There are some buildings in Berlin that stand alone. The surrounding area is like a clearing or in some cases a former airfield or an expansive train track and if you live high enough, the only thing in your view, the top of trees in the distance. If you have the whole apartment, sunlight, that rare Berlin delight floods in causing a false sunlight consciousness as it allows you to experience those rare times before 6am or after 4pm, deluding you.

Looking for a new room, I visited one such apartment during its golden hour, when a warm orange light was bronzing the white walls. A native New Yorker and a man from Spain had turned a rundown Neukölln apartment into a rustic New England B&B. The walls were some parts plywood or some parts styrofoam (I think) both painted a stark white with hardwood floors and low ceilings. No piece of furniture was too big for the rooms, no item within presenting an asymmetric conquering of space whether it came from books or plants or too much table.
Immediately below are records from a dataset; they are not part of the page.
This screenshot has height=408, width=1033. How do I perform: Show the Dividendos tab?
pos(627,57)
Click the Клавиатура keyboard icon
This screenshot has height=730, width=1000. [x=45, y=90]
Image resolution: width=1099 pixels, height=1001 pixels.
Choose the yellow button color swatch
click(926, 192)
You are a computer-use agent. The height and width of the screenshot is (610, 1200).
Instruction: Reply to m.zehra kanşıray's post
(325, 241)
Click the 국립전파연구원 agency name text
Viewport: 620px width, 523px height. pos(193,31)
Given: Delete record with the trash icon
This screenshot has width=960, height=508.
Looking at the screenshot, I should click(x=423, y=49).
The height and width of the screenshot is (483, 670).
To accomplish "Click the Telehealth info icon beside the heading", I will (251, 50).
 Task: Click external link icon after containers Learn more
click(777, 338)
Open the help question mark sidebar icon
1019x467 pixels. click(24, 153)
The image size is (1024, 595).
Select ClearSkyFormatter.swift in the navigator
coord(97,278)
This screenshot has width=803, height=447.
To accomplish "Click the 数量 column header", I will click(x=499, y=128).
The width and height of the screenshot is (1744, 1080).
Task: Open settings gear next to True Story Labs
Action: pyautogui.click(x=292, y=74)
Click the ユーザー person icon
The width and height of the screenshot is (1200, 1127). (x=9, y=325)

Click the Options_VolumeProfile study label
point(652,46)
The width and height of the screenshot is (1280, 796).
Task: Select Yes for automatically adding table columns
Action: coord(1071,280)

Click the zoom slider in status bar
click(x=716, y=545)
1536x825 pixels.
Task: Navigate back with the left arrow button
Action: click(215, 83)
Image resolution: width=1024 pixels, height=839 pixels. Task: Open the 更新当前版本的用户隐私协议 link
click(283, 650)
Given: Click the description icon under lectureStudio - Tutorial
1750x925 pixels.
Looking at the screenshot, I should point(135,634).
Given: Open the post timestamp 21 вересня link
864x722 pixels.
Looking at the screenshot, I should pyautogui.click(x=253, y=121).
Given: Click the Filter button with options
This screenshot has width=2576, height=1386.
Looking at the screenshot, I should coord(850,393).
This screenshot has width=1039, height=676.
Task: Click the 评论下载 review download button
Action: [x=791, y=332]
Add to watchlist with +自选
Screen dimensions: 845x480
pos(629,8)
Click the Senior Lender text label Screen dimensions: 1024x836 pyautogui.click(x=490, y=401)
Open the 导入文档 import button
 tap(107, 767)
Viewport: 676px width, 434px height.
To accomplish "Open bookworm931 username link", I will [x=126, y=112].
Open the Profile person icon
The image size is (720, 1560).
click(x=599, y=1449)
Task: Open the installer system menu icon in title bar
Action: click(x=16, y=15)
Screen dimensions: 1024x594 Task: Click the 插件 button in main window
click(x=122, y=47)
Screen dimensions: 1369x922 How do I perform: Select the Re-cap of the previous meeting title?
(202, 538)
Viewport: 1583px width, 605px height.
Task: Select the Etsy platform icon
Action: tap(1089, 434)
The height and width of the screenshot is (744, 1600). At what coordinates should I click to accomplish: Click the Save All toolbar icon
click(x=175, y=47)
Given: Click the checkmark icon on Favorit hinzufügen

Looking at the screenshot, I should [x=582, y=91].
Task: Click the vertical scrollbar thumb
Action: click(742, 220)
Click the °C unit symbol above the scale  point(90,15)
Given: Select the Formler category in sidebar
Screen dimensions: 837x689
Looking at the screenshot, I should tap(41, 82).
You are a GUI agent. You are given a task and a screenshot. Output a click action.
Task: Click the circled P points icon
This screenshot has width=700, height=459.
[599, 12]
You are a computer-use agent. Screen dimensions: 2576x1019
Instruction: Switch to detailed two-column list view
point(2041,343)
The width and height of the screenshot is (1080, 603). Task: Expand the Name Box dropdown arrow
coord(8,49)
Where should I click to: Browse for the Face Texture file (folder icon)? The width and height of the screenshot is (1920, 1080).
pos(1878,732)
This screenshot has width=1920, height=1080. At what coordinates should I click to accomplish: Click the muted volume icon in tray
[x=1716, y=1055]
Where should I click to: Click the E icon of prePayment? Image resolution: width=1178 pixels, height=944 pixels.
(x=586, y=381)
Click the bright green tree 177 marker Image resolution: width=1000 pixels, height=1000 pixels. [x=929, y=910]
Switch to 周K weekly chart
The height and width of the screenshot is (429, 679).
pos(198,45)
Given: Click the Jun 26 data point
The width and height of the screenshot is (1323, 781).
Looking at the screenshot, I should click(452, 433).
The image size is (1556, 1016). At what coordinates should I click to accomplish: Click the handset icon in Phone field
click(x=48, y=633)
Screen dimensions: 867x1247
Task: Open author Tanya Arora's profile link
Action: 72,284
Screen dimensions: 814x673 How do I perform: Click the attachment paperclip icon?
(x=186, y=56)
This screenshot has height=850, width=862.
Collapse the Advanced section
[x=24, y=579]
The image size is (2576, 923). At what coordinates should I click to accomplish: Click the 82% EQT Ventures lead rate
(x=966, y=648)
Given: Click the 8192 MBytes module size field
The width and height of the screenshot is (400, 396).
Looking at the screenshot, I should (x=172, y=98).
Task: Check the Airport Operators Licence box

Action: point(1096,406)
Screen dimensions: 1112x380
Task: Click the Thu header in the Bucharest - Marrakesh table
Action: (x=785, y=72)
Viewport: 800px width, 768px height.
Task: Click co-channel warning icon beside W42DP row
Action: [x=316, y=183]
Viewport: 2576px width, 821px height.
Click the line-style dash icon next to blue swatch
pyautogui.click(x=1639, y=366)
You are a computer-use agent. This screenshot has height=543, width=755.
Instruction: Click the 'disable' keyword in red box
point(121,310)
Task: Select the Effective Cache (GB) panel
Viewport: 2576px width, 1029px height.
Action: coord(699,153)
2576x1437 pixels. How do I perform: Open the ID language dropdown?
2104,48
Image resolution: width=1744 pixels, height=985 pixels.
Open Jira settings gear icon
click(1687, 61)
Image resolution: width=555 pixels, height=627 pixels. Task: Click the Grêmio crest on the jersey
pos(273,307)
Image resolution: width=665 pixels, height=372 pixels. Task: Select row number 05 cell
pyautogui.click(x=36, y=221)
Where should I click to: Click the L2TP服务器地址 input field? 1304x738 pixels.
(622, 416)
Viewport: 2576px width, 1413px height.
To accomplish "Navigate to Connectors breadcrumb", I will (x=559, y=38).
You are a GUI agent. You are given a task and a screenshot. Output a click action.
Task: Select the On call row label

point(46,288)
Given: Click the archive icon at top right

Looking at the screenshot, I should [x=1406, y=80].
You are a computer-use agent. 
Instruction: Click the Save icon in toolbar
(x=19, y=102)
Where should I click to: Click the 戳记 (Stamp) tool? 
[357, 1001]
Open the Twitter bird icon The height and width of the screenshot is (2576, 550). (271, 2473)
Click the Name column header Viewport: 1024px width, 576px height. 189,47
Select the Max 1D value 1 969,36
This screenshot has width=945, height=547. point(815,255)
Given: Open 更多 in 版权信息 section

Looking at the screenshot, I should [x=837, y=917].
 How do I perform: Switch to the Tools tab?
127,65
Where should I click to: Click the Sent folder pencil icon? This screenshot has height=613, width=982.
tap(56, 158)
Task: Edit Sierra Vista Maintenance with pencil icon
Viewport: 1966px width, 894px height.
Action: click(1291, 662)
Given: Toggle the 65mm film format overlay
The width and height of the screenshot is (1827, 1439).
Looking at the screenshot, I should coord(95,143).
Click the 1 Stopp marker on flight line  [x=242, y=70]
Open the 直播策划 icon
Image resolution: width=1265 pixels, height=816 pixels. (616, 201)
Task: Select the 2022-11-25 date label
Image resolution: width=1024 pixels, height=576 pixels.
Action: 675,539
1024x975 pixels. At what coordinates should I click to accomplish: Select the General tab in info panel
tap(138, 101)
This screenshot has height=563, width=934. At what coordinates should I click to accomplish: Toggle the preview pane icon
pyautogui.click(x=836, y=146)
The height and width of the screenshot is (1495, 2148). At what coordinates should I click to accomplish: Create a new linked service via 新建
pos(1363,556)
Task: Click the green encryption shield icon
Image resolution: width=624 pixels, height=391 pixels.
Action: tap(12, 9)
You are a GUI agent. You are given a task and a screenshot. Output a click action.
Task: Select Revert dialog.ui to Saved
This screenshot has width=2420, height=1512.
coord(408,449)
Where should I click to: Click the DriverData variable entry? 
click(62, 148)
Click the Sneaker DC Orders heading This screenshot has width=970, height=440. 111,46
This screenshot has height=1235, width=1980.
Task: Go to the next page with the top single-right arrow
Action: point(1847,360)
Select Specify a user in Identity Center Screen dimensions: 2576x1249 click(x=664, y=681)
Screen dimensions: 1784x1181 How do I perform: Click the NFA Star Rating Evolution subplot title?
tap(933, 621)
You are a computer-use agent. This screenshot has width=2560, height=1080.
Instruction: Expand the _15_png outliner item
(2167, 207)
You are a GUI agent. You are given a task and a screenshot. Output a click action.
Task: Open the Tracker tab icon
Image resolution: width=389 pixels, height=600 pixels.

There was harmony and a quiet beauty I could never design into my rooms. My room was always a pile of stuff without real furniture, a messiness due to a poverty of objects to put the mess in.

Then I began to wonder, is the apartment nice because it had the perfect light fixture, a Spanish heirloom, the right number and size of plants. Petite sofas that broke up the space just so, cabinets from ebay classifieds from a German girl who started sanding a dark wood piece and then realized it would take too much time. But if you took that all away and I put all my ikea crap and ton of books into the space, would it just be another rundown Neukölln apartment.

Inside a Neukölln bar

Two unemployed former colleagues commiserating . . . its hard to say who won the battle of the down and out.

We’re sitting at the bar right in front of the mixologist.

Former colleague: “I can’t order, I think that bartender is too hot.”

“I really hate ordering because they can never understand me but okay” I catch the eye of another bartender.

“Zwei rot Wein Corbieres” as I am saying Corbieres he says “Gran Passione”

“Nein, Corbieres”

“Corbieres” correctly in French.

Another bartender enters the picture and looks at me asking me what I want. I want to say in German I already ordered 2 red wines but the only thing that stumbles out of my mouth as I point behind him where my wine is being poured is “die zwei rot Wein” (the two red wine)

He looks at me with understanding and grabs a beer glass and says “Ein Rollberg” (a Berlin beer called Rollberg). Then I start laughing uncontrollably as the guy behind him brings over our wine glasses. The other Rollberg bartender sees this and also starts laughing and then the first bartender is like why is everyone laughing.